What to produce - Every entry that follows must be written out exactly, apart from its pictures.
##########
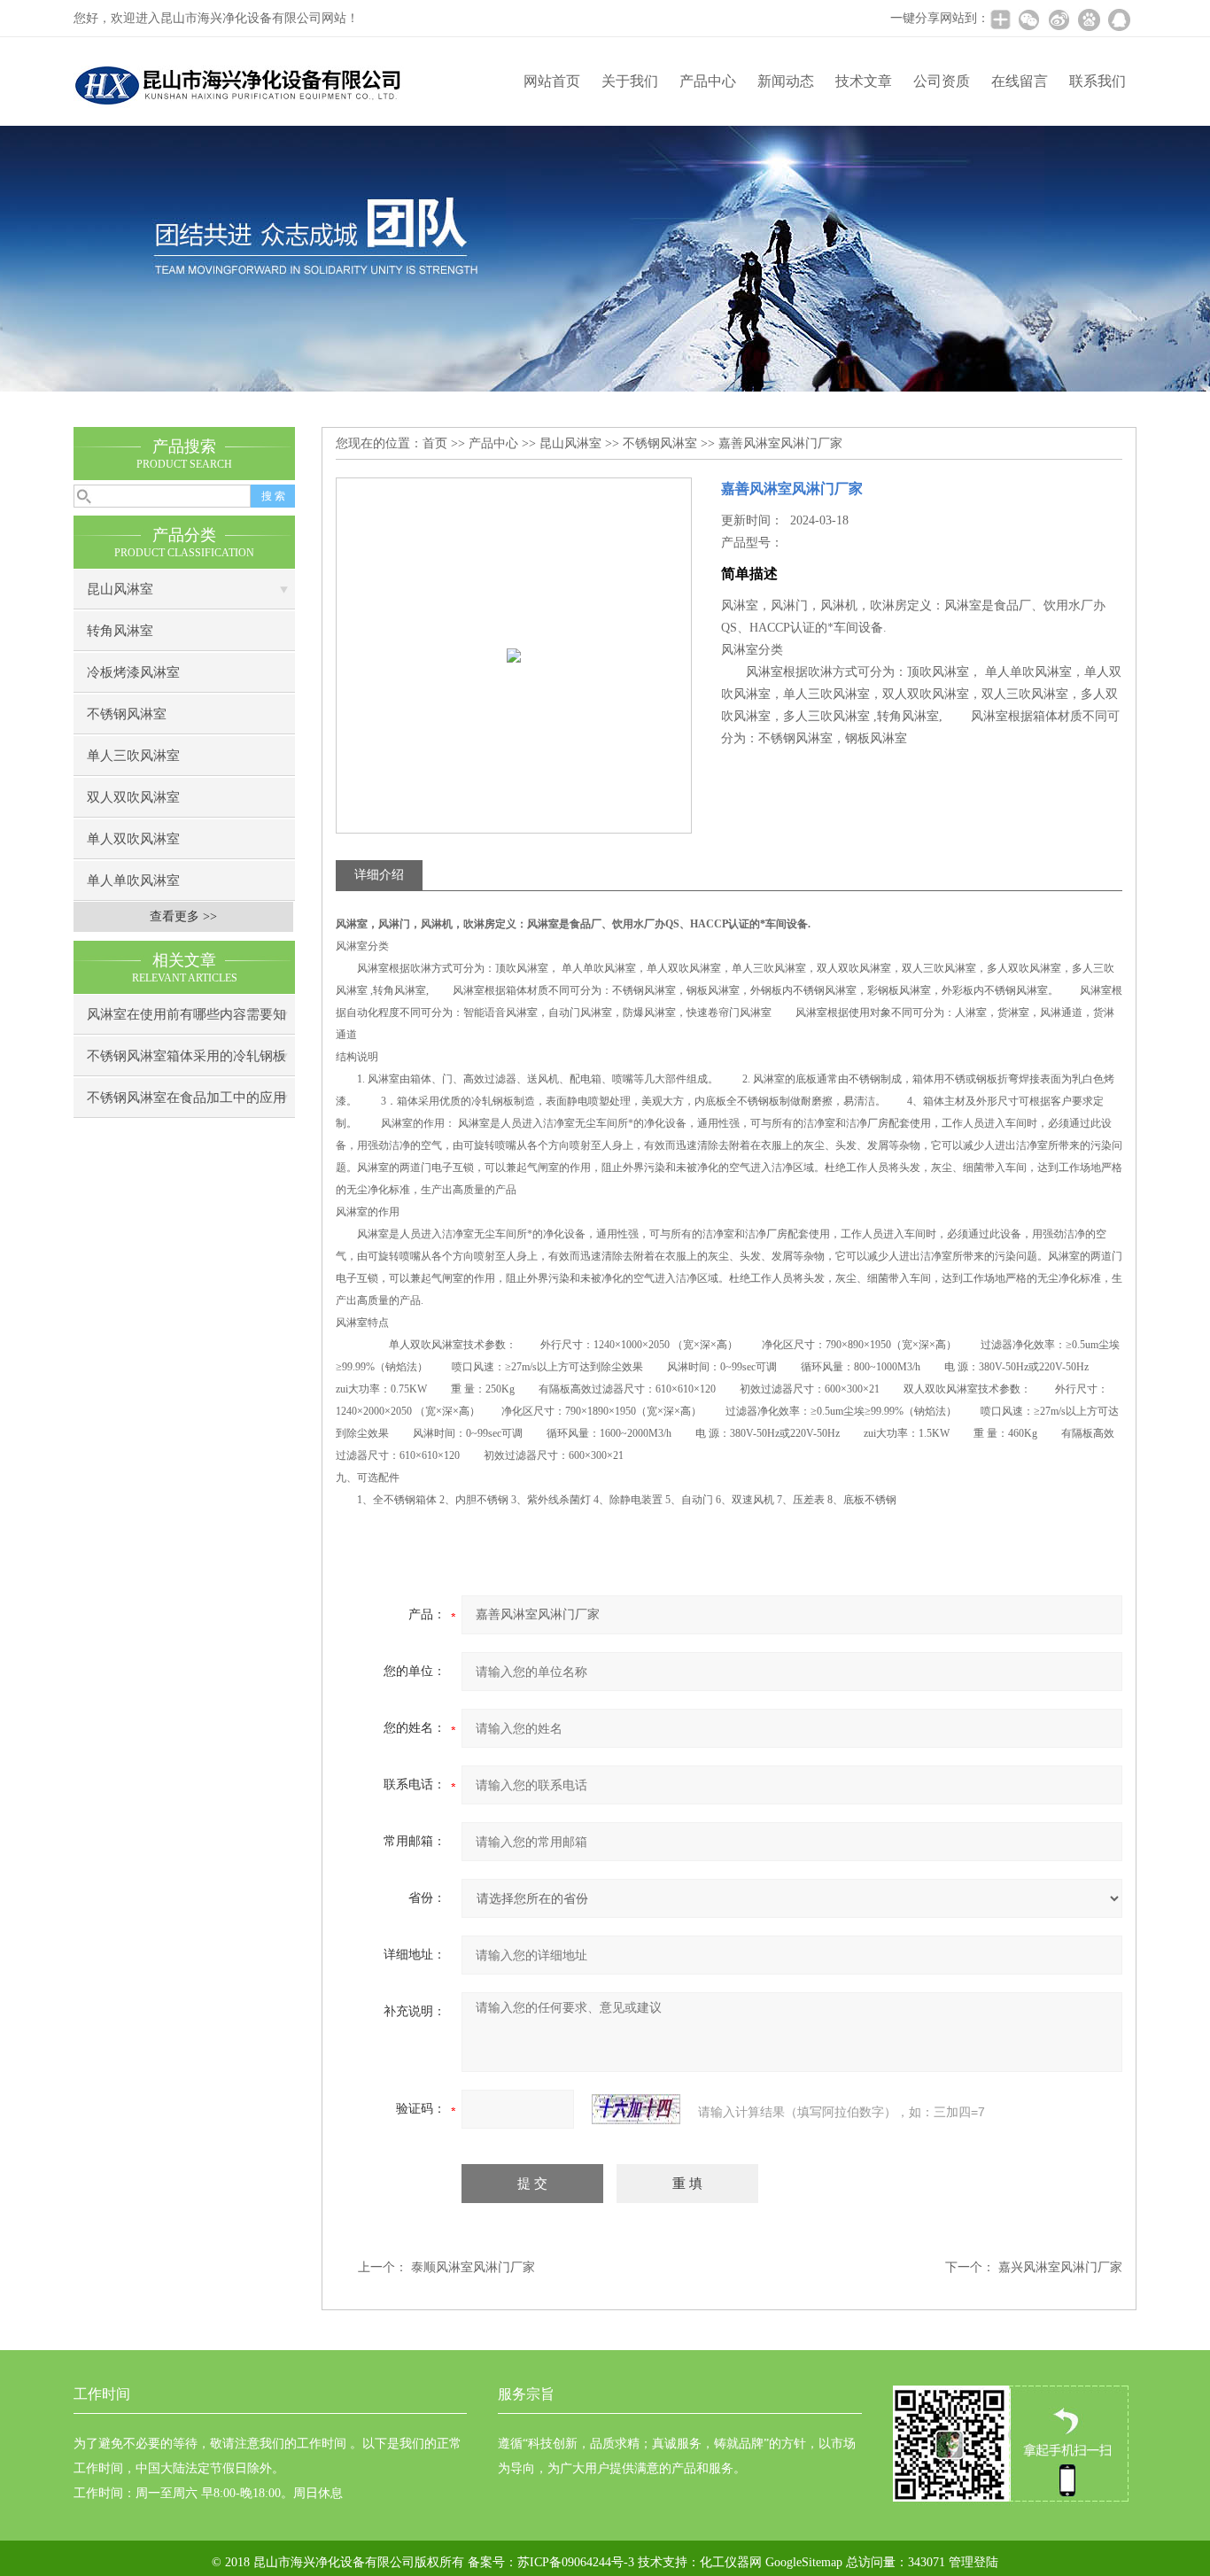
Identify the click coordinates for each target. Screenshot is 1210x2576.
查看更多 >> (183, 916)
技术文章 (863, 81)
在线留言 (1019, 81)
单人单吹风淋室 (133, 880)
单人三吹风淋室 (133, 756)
##########
Worked solution -
Identify the click coordinates for each target. Screenshot is 1210x2576.
查看更多 >> (183, 916)
技术文章 (863, 81)
在线留言 (1019, 81)
单人单吹风淋室 (133, 880)
单人三吹风淋室 (133, 756)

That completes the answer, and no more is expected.